▸ Short task:
Reproduce the lines below word for word, leaving out the pictures.

▸ Records from a dataset:
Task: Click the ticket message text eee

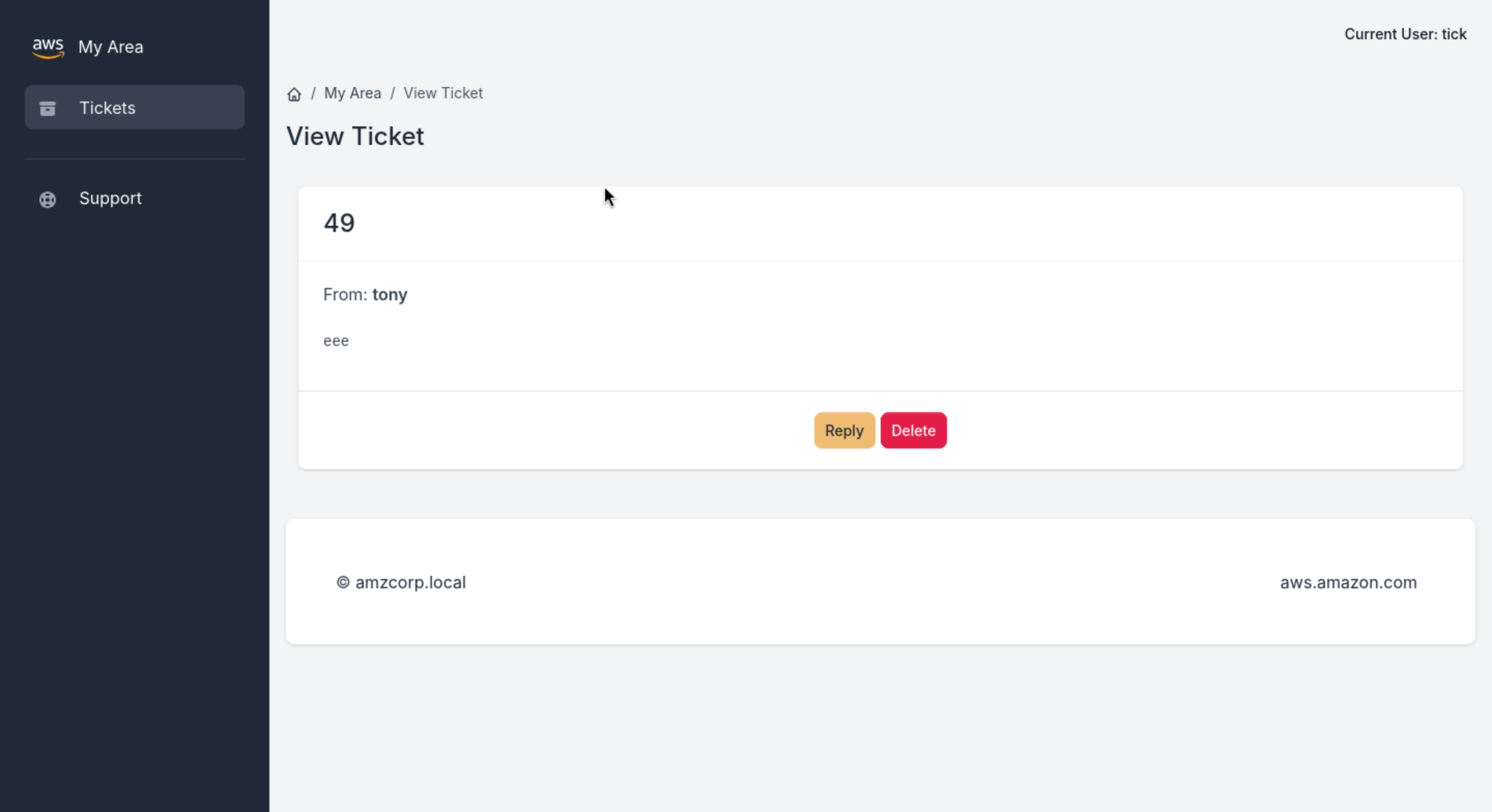Action: click(336, 341)
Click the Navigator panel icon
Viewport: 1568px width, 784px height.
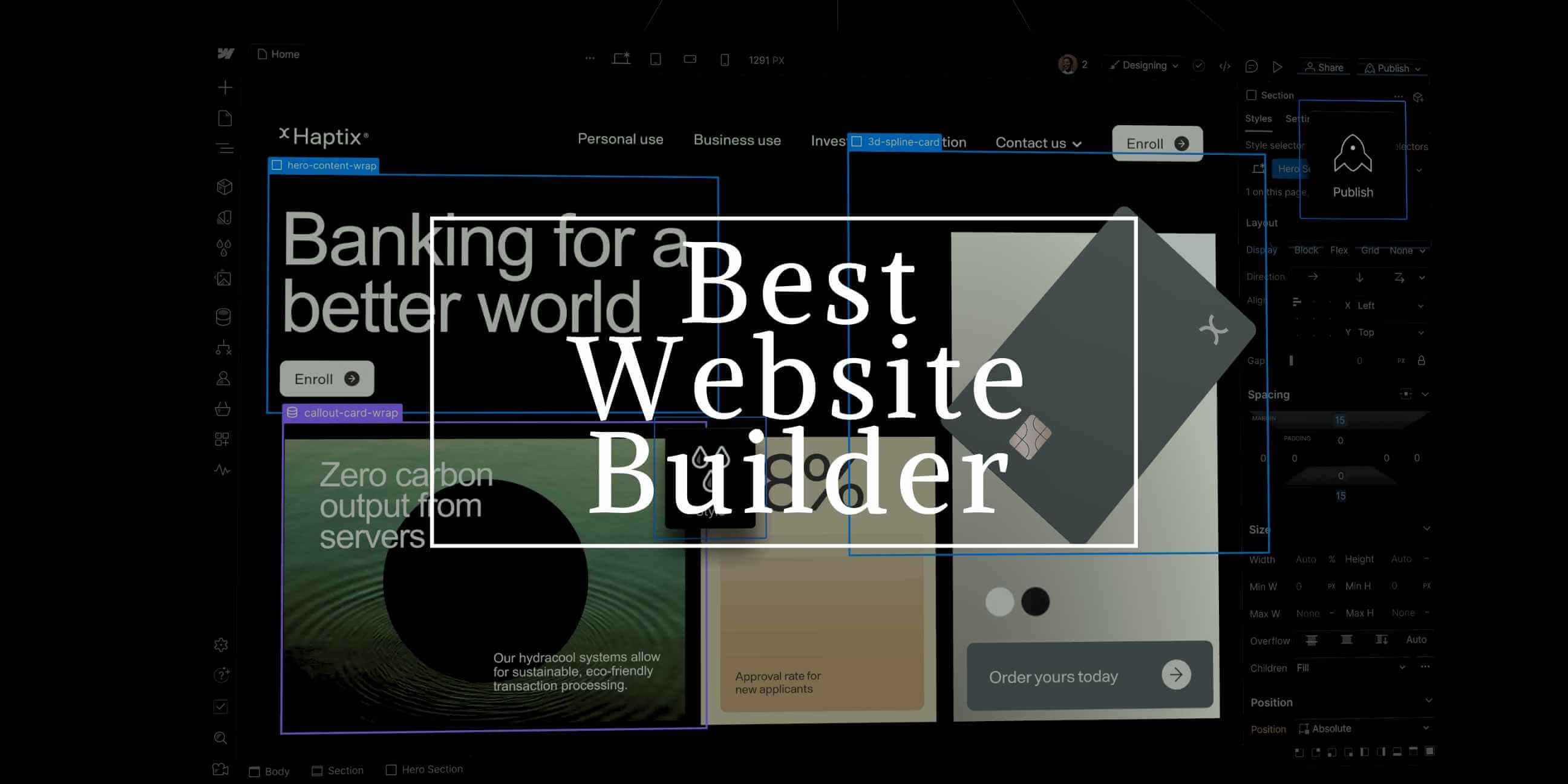pyautogui.click(x=225, y=149)
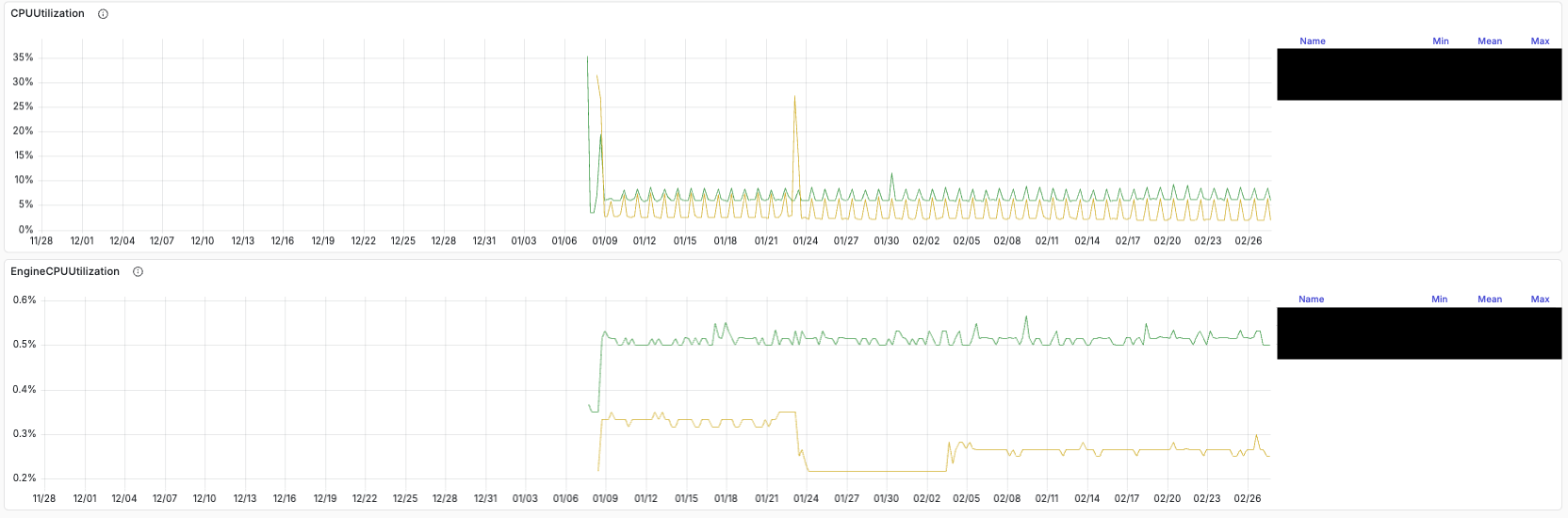Click the info icon beside CPUUtilization title
Viewport: 1568px width, 518px height.
coord(104,14)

▸ Answer in full:
Task: Click the ticket message text eee

Action: click(336, 341)
Click the Navigator panel icon
Viewport: 1568px width, 784px height.
pyautogui.click(x=225, y=149)
Click the info icon beside CPUUtilization title
Viewport: 1568px width, 518px height.
coord(104,14)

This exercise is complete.